PROVIDED TEXT:

= Janson Design Group =

The Janson + Tsai Design Associates is an American architecture, acoustic and audio video design firm that specializes in the design of media and entertainment facilities that include television studios, film sound stages, music recording studios, post production suites, audio mixing/color correction and editing, screening rooms and theaters. The firm has worked in 27 countries in the past 15 years and maintains a global practice in all practice areas.

==Practice==
Founded by Dennis Janson in 1997, the firm is a medium-sized specialty firm. Mr. Janson has practiced in these specialty areas since 1979.

The firm specializes in the design of television studios/facilities, film and sound stages, music recording studios, post production suites, screening rooms, production facilities, mixing rooms and specialty interactive and media design for networks, corporations, governments, private individuals and has even worked for the US Broadcast Board of Governors. They are also acoustical and audio video consultants to outside clients and other design firms.

The firm is in Miami and Shenyang, China and works both in the United States and abroad. Work abroad has included locations in the United Kingdom, Eastern and Western Europe, Southeast Asia, India, the Middle East China and the far East.

ROWS:
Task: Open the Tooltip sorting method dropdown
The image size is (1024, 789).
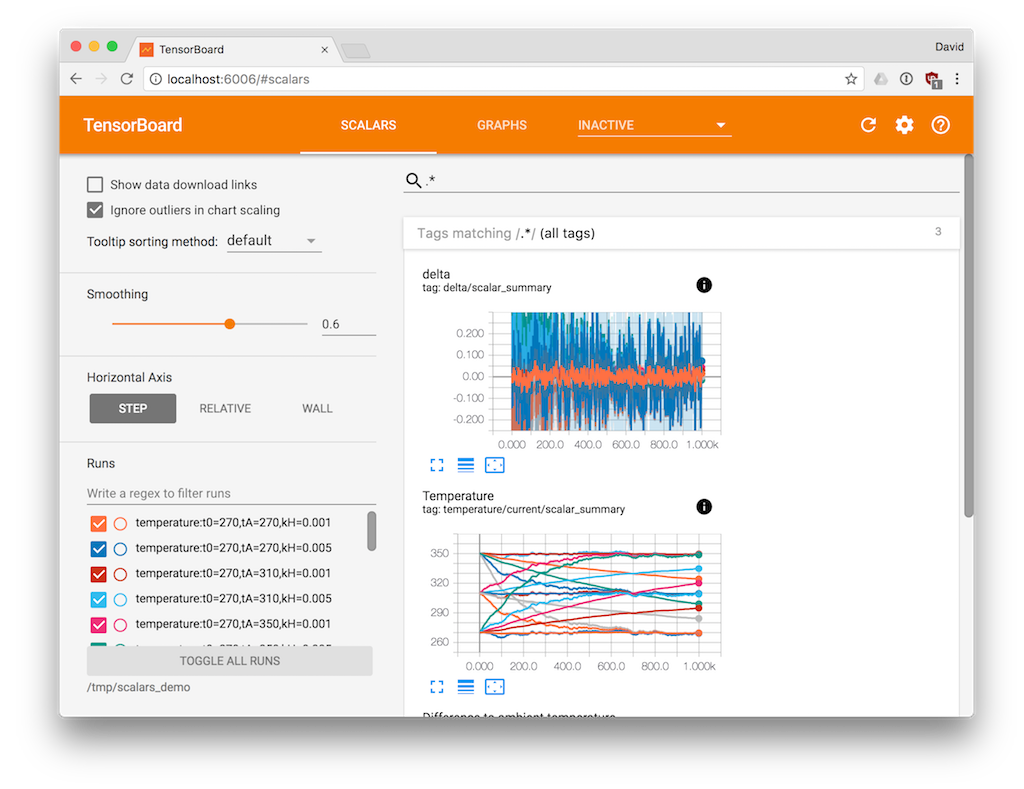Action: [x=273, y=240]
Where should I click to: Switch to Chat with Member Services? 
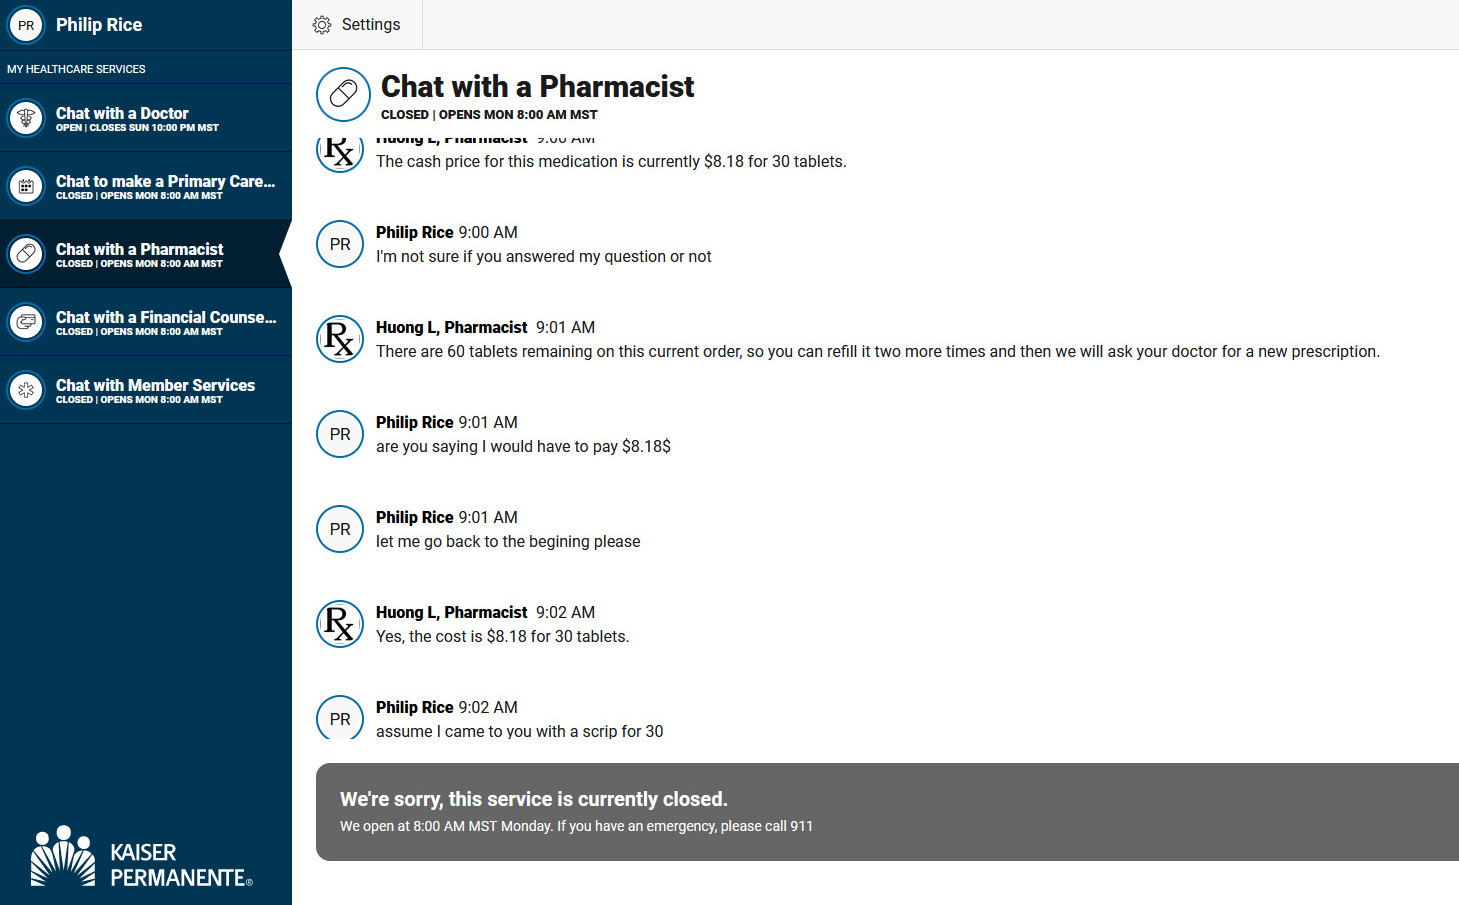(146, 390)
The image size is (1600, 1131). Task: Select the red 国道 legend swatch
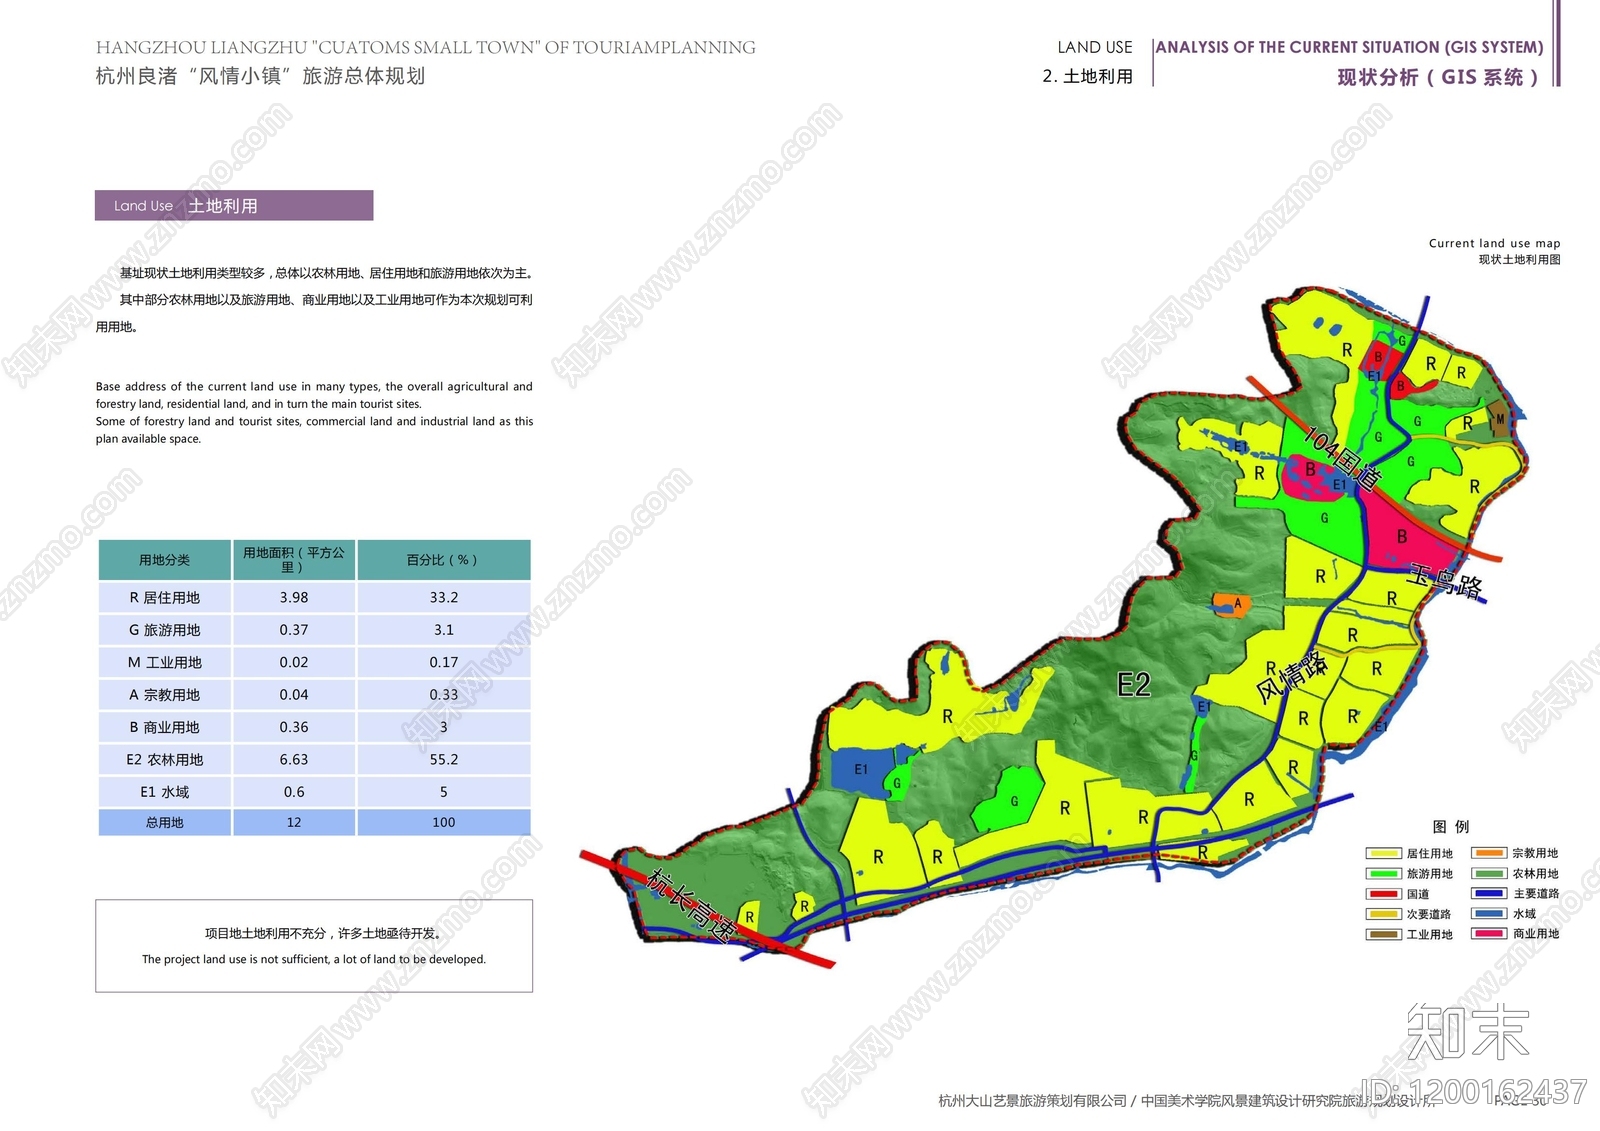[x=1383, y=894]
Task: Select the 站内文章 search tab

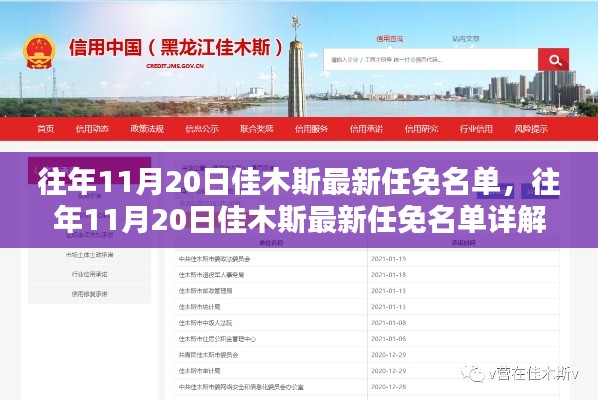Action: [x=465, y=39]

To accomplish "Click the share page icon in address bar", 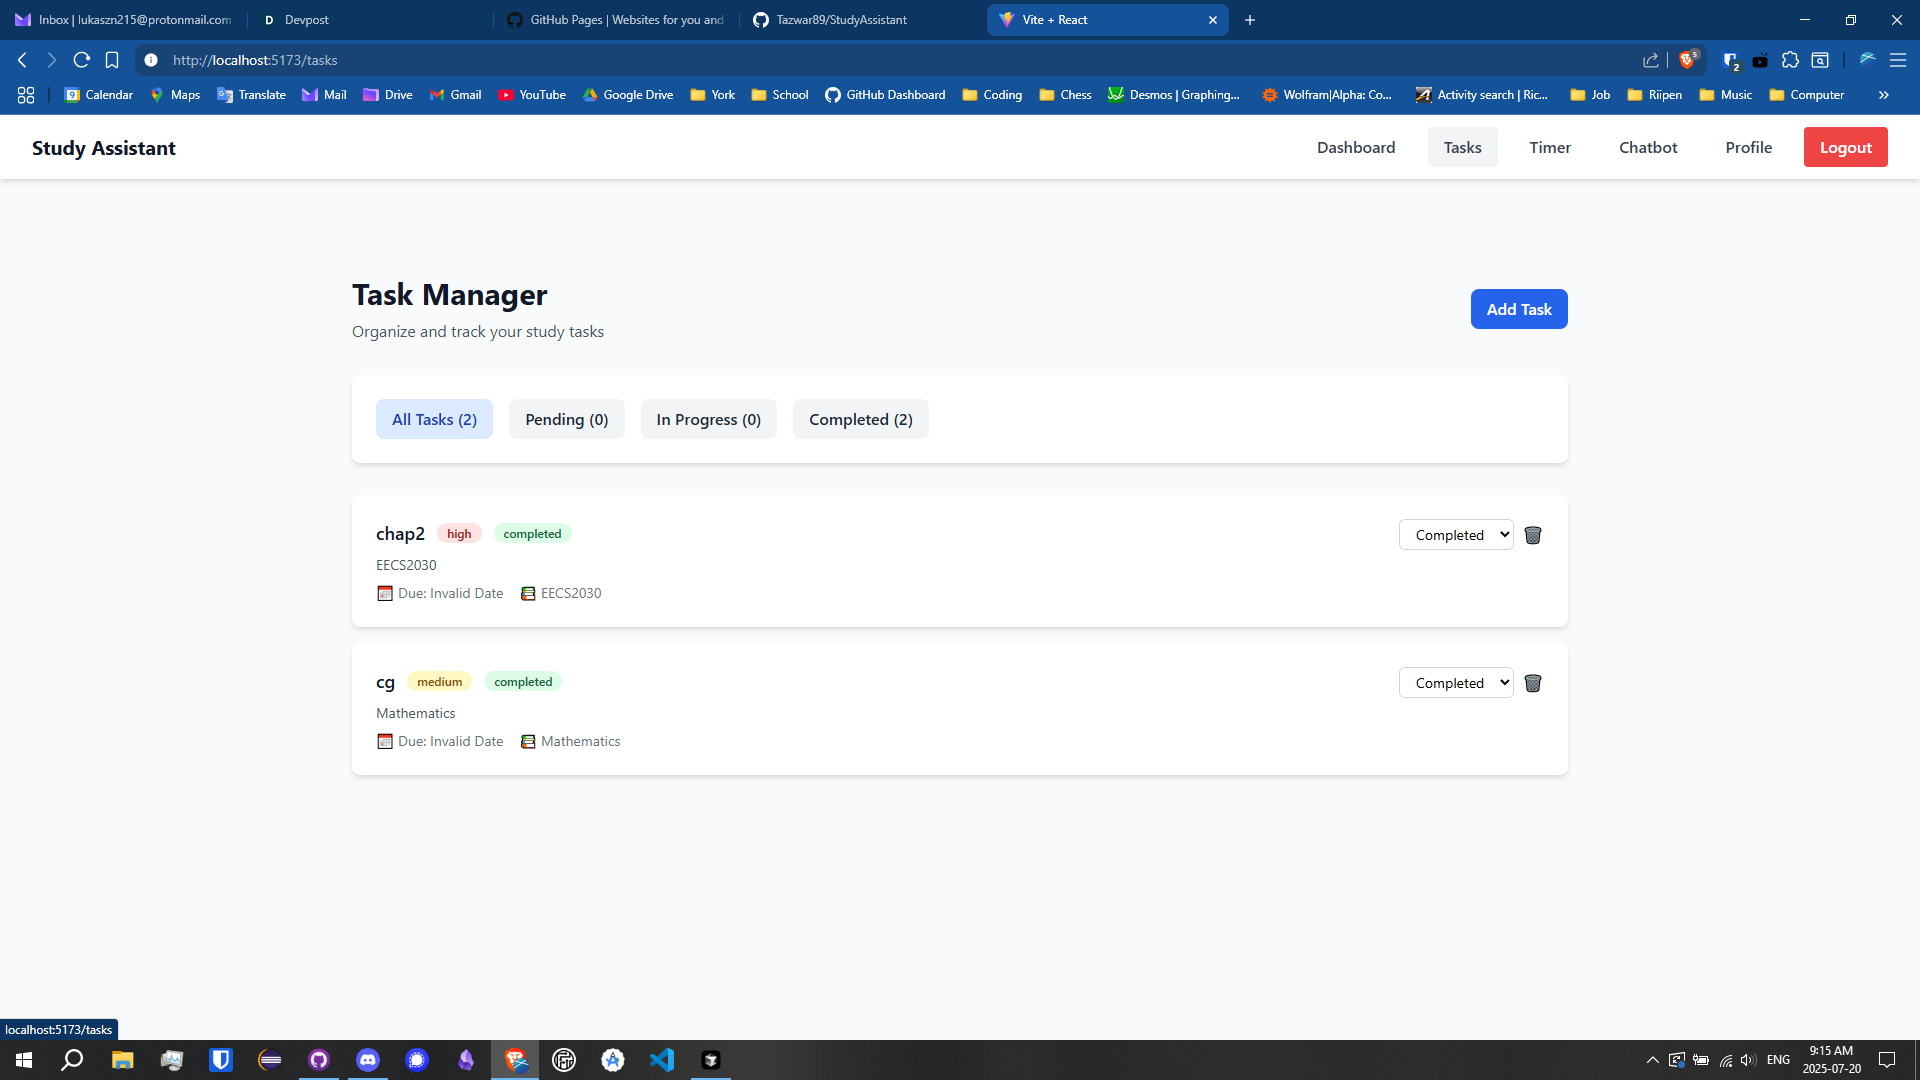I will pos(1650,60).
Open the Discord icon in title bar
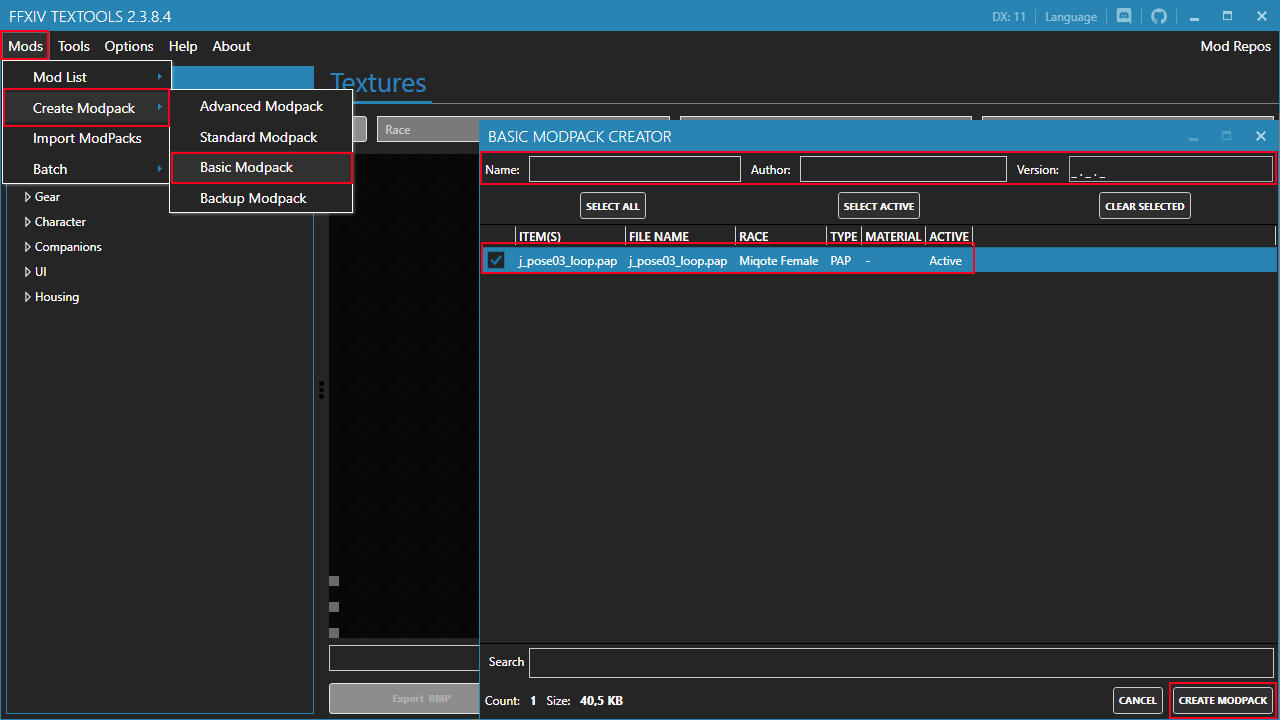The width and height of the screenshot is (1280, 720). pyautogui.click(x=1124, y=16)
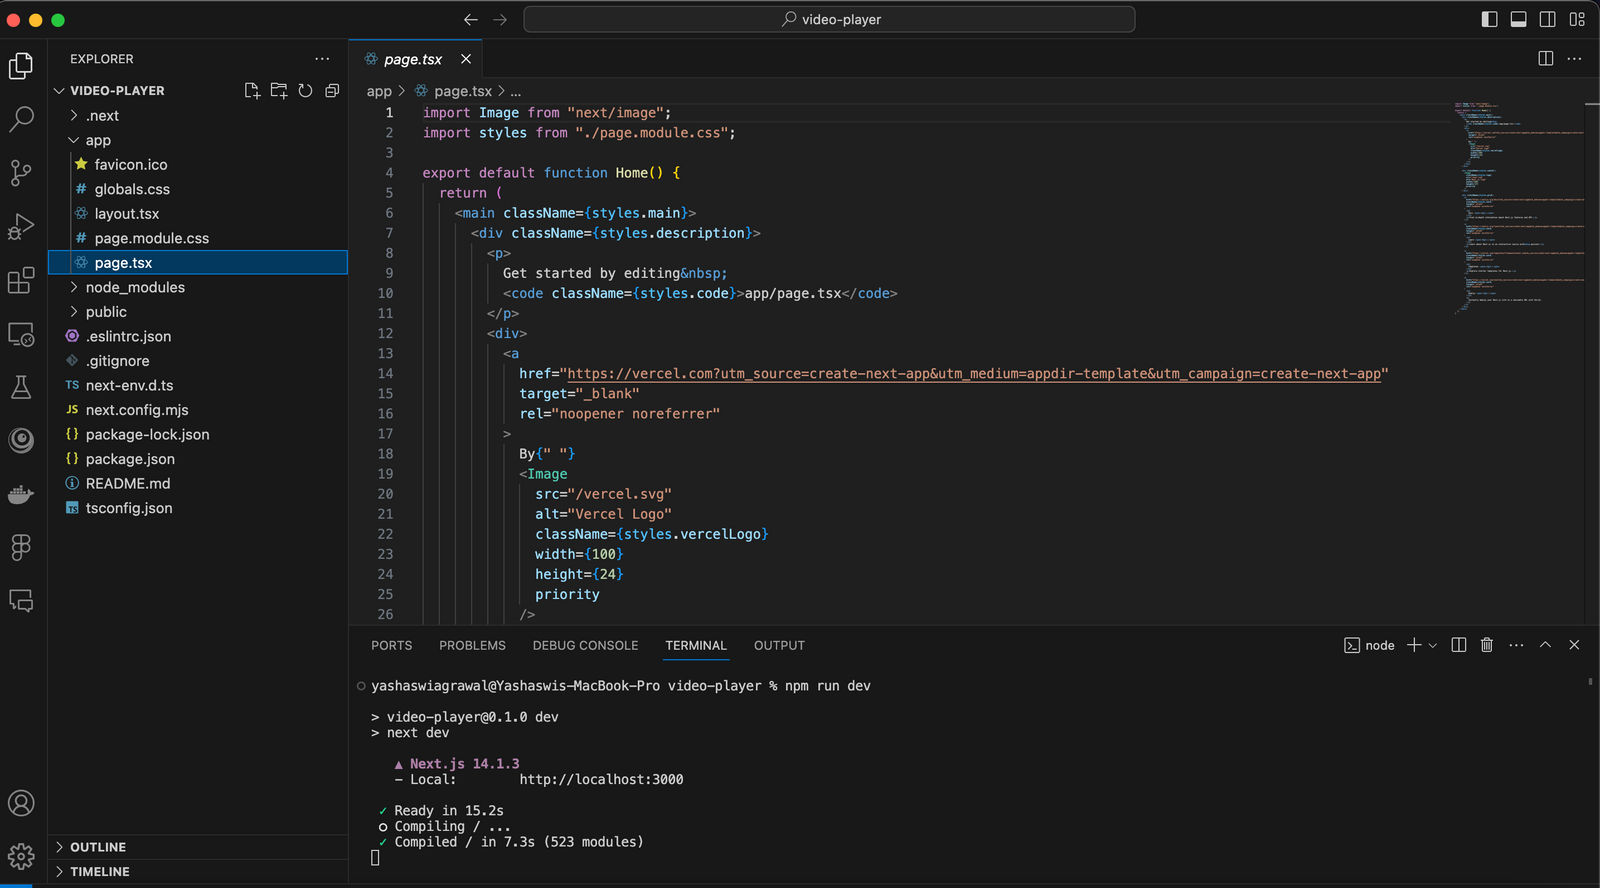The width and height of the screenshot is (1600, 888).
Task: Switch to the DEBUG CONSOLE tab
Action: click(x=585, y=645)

TO BE DONE:
1 - Reproduce the passage from the design firm article between "The Janson +" and "areas since 1979.", inclusive.
2 - List the general types of clients that the Practice section of the design firm article says the firm designs for, leaving out any specific organization named.

FINAL ANSWERS:
1 -
The Janson + Tsai Design Associates is an American architecture, acoustic and audio video design firm that specializes in the design of media and entertainment facilities that include television studios, film sound stages, music recording studios, post production suites, audio mixing/color correction and editing, screening rooms and theaters. The firm has worked in 27 countries in the past 15 years and maintains a global practice in all practice areas.

==Practice==
Founded by Dennis Janson in 1997, the firm is a medium-sized specialty firm. Mr. Janson has practiced in these specialty areas since 1979.

2 - networks, corporations, governments, private individuals